# ASSIGNMENT
Among the entries below, find the lines with the word "Toggle" and copy them.
• • • • •
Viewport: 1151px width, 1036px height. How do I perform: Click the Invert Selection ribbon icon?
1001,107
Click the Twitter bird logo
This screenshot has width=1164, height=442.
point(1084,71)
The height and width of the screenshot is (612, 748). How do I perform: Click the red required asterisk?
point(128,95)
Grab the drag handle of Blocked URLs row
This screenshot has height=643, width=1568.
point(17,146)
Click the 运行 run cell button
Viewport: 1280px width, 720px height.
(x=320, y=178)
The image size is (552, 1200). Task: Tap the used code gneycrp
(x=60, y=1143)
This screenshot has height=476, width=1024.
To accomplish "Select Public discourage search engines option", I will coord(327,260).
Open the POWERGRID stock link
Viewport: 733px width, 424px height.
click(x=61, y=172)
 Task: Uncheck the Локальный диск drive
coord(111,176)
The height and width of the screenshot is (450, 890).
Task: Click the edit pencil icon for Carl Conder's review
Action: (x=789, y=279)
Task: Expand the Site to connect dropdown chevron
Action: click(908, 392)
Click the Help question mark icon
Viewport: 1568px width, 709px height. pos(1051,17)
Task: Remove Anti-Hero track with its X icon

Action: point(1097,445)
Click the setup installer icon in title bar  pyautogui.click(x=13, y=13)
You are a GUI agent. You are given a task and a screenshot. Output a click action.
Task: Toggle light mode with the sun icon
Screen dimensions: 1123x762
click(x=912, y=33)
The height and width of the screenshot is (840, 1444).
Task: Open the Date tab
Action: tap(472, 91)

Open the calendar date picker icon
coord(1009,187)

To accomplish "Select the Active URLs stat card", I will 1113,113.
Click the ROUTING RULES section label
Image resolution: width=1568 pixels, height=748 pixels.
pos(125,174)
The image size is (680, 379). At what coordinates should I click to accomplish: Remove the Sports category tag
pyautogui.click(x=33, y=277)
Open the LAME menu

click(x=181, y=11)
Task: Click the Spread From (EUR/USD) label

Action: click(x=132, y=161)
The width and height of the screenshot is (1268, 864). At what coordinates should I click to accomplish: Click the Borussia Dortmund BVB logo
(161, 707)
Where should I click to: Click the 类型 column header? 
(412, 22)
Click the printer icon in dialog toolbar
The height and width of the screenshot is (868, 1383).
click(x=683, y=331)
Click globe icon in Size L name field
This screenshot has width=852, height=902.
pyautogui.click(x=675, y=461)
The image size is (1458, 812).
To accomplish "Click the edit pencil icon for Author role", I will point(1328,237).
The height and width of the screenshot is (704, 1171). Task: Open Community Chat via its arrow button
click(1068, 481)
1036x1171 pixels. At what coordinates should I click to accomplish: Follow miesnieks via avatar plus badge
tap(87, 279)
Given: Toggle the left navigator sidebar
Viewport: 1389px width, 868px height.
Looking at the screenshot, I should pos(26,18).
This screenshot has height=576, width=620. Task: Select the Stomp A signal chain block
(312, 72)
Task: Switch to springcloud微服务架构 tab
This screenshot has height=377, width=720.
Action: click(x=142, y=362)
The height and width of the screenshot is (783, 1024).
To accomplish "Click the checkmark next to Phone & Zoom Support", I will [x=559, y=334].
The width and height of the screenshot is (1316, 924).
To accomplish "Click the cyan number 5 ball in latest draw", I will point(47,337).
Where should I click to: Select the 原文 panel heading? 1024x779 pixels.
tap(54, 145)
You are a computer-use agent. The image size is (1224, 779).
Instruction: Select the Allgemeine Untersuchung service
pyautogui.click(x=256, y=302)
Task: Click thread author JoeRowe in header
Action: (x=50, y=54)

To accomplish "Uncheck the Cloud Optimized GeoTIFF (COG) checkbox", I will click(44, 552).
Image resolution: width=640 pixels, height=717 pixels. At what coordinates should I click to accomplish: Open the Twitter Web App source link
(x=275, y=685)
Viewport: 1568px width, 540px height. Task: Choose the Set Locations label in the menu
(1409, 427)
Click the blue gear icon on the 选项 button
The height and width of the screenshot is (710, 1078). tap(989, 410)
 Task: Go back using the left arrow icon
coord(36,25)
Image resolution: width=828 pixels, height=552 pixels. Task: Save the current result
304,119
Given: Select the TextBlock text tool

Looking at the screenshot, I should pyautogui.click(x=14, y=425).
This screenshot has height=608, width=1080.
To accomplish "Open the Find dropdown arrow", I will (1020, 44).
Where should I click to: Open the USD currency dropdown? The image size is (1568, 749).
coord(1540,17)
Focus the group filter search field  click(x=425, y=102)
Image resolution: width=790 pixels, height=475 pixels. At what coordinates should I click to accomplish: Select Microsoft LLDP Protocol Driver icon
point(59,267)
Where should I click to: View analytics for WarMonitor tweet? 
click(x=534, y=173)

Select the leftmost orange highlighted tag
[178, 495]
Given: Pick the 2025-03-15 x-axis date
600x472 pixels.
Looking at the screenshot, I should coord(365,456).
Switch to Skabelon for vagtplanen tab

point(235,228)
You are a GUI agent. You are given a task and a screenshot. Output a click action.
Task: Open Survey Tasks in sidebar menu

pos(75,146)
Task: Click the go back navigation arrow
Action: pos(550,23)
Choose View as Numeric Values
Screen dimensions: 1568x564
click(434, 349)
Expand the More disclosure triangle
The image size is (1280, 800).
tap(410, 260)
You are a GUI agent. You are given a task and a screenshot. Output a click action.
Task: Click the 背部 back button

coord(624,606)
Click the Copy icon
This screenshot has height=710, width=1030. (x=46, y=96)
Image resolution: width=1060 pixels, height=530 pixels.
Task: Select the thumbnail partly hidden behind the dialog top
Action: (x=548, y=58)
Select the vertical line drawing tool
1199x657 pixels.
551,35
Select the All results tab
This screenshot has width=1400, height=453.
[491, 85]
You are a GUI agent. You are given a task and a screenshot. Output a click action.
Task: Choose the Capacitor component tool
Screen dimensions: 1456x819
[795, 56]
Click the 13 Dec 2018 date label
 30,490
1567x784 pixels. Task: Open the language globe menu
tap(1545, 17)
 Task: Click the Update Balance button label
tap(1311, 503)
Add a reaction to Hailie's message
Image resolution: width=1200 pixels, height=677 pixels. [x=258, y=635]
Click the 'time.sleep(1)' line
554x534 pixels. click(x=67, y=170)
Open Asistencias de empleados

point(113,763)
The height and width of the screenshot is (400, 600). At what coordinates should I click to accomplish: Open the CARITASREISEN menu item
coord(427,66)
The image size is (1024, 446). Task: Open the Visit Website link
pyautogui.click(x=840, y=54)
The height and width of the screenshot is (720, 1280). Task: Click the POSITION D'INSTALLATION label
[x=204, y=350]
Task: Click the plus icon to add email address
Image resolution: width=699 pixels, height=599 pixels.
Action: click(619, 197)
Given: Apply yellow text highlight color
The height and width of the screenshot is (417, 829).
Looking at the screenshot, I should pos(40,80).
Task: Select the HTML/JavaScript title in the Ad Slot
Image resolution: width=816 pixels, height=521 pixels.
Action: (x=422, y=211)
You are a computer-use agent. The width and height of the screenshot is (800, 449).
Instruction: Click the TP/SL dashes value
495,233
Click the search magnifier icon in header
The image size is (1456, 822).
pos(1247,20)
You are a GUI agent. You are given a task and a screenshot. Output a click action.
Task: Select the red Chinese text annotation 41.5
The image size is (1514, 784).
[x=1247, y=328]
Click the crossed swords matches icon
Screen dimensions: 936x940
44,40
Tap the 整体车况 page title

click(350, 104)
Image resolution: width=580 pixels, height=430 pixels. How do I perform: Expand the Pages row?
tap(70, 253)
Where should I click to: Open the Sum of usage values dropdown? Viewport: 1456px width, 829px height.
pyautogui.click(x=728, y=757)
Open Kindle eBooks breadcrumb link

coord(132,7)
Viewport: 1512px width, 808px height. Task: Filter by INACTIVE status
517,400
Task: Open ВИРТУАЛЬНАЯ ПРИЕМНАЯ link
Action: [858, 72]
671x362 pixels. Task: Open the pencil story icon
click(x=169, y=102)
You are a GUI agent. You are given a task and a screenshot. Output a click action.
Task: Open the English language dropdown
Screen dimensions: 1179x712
• • • • •
# SOLUTION TO THIS EXERCISE
Task: Toggle light mode with the sun icon
Given: Toggle the left navigator sidebar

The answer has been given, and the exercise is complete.